Guzmán's lawyers have vowed to fight extradition as long as possible, and in March Mexican officials acknowledged that it could take at least a year and perhaps more for the extradition process to work its way through the Mexican court system.

The Foreign Ministry's announcement comes shortly after Guzmán was transferred from the maximum security Altiplano prison near Mexico City – where he had previously escaped from in July 2015 – to a prison near the border city of Ciudad Juárez.

The cartel boss was recaptured in early January during a raid by Mexican Marines, which took place in the city of Los Mochis.
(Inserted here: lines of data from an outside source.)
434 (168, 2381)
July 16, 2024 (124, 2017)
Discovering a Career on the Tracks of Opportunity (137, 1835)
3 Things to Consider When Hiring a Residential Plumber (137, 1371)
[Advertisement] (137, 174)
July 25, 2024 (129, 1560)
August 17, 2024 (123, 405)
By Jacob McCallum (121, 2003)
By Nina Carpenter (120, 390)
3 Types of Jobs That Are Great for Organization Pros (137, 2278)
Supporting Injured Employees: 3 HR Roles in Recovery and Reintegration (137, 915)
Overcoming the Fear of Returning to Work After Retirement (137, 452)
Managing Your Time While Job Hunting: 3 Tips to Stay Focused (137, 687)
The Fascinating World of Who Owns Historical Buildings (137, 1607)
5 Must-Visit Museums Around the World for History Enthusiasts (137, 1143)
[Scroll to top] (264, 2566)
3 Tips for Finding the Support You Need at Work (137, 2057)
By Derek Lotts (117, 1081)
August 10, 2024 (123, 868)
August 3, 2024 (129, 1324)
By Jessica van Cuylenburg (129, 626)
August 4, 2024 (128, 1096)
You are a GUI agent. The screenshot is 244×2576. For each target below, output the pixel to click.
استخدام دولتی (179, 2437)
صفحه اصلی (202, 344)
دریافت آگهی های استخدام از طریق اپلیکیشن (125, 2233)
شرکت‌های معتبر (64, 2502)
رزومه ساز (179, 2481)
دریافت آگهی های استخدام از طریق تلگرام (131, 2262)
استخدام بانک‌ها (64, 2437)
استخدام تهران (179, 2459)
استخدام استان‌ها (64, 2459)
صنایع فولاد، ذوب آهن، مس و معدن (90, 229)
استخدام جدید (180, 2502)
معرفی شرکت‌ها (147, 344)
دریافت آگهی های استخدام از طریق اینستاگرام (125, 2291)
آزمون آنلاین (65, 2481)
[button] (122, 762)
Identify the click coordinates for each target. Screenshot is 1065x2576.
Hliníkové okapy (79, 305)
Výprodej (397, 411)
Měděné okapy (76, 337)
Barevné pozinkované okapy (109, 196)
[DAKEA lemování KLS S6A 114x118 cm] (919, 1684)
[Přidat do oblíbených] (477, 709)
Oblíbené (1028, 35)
During the raid, five suspects were killed and six – including Guzmán – were arrested. Marines seized two armored vehicles, eight rifles, one handgun and a rocket-propelled grenade launcher.

He escaped from Altiplano through a mile-long tunnel that led from what authorities say was a building in plain sight of the prison that was set up specifically for the prison break to the shower in Guzmán's cell. The tunnel was equipped with a ventilation system and a customized motorcycle.

Guzmán has been indicted in a number of federal jurisdictions in the U.S., among them Brooklyn, Manhattan, Chicago and Miami, as well as other cities where the Sinaloa Cartel operates.

The Associated Press contributed to this report.